== Segment start ==

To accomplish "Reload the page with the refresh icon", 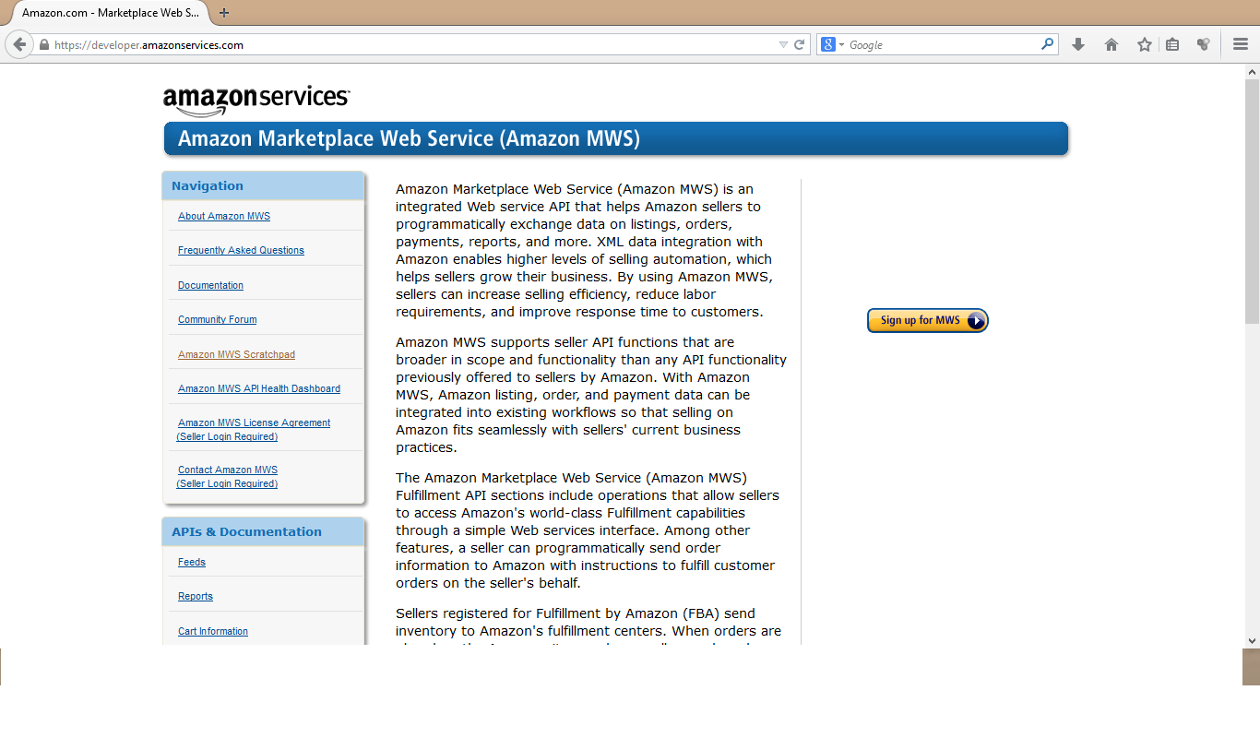I will [799, 43].
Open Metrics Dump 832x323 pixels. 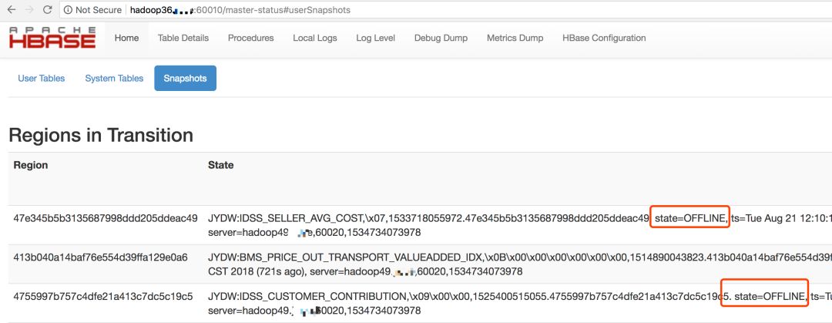tap(515, 38)
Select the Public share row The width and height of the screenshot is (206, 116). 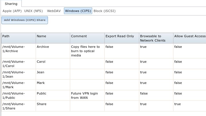tap(104, 95)
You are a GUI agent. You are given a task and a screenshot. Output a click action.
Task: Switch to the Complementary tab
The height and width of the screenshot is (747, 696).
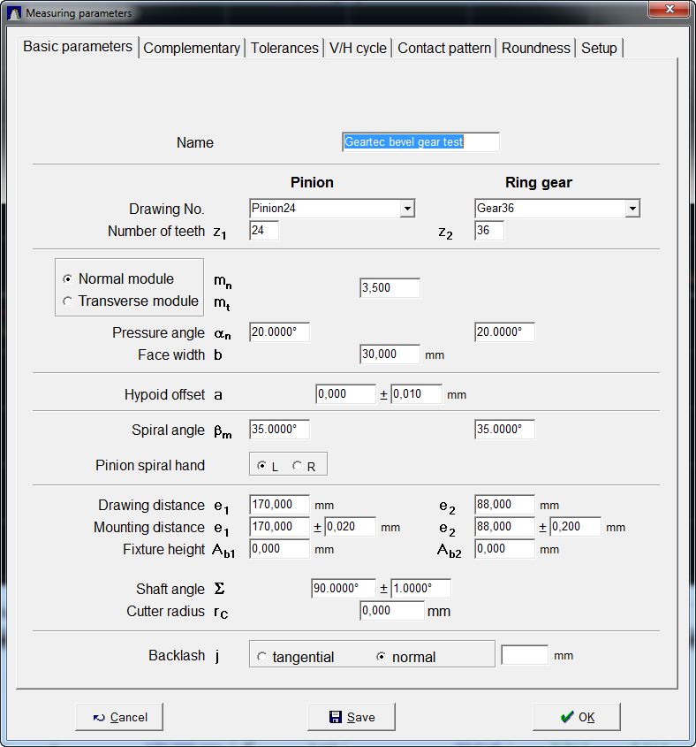[x=192, y=49]
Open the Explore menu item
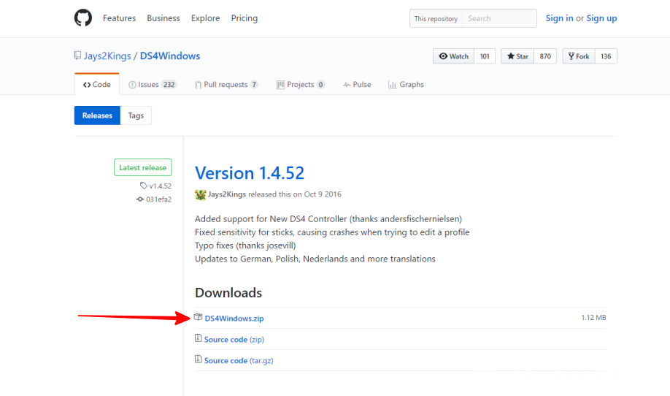The height and width of the screenshot is (396, 670). point(205,18)
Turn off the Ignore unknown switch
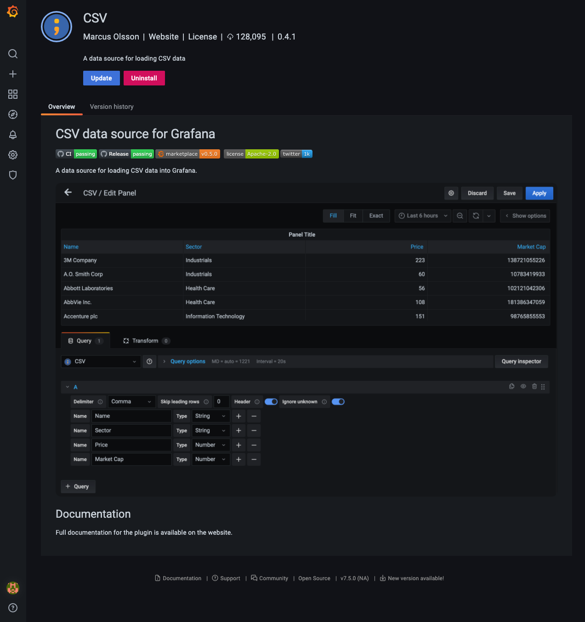This screenshot has width=585, height=622. pos(338,401)
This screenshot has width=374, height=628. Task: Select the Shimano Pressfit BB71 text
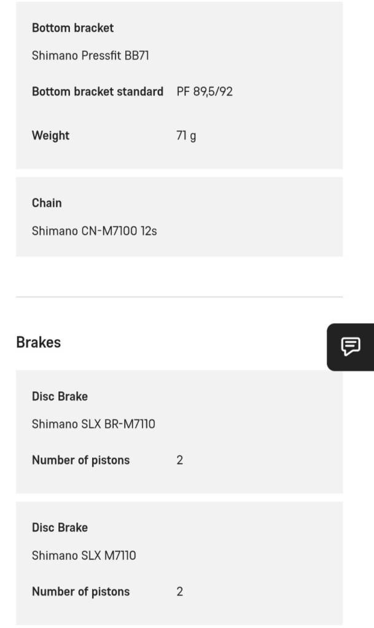[90, 56]
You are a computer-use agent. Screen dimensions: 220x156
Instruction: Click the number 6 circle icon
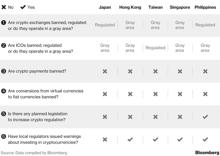point(4,136)
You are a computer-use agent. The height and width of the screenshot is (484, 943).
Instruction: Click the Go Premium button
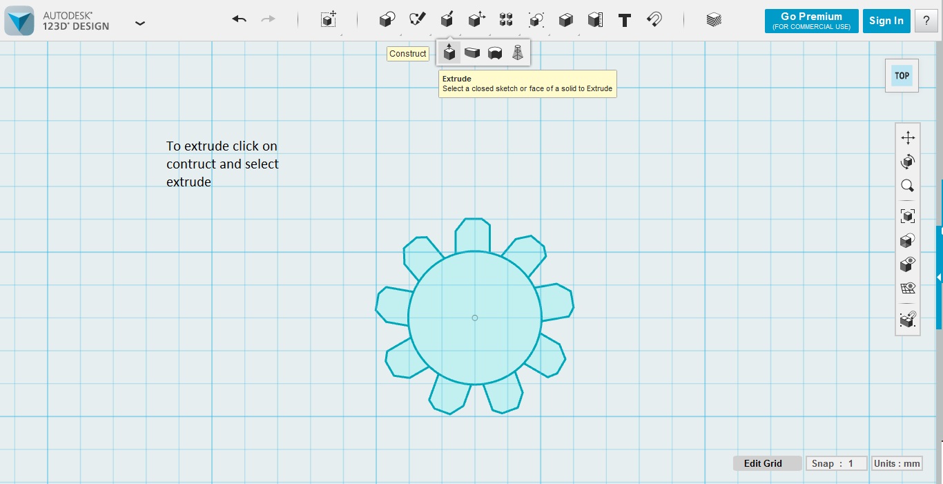coord(811,20)
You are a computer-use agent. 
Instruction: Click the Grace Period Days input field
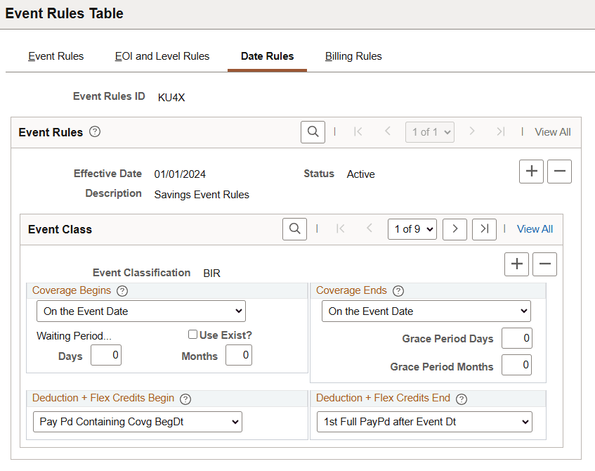516,338
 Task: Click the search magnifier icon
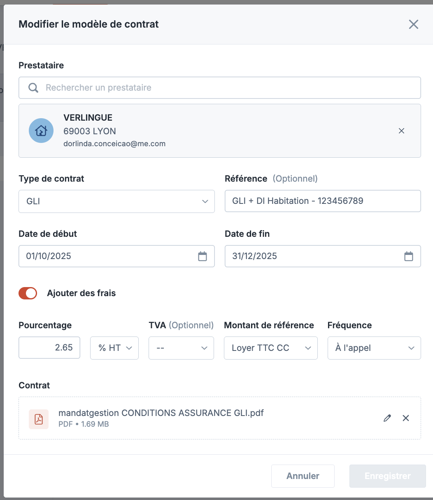(x=33, y=88)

== Segment end ==

» **Your assignment**: Leave the pictures out, and reproduce only the lines from the line holding "Task: Switch to the Complementary tab" through the last line of the material, both included.

» **Answer below**:
Task: Switch to the Complementary tab
The height and width of the screenshot is (747, 696).
[x=192, y=49]
Open the Explore menu item
The height and width of the screenshot is (396, 670). point(205,18)
Turn off the Ignore unknown switch
This screenshot has width=585, height=622. pos(338,401)
This screenshot has width=374, height=628. Task: Select the Shimano Pressfit BB71 text
[90, 56]
You are a computer-use agent. Screen dimensions: 220x156
Instruction: Click the number 6 circle icon
point(4,136)
You are a computer-use agent. The height and width of the screenshot is (484, 943).
Instruction: Click the Go Premium button
coord(811,20)
You are a computer-use agent. 
Instruction: Click the Grace Period Days input field
516,338
 Task: Click the search magnifier icon
(x=33, y=88)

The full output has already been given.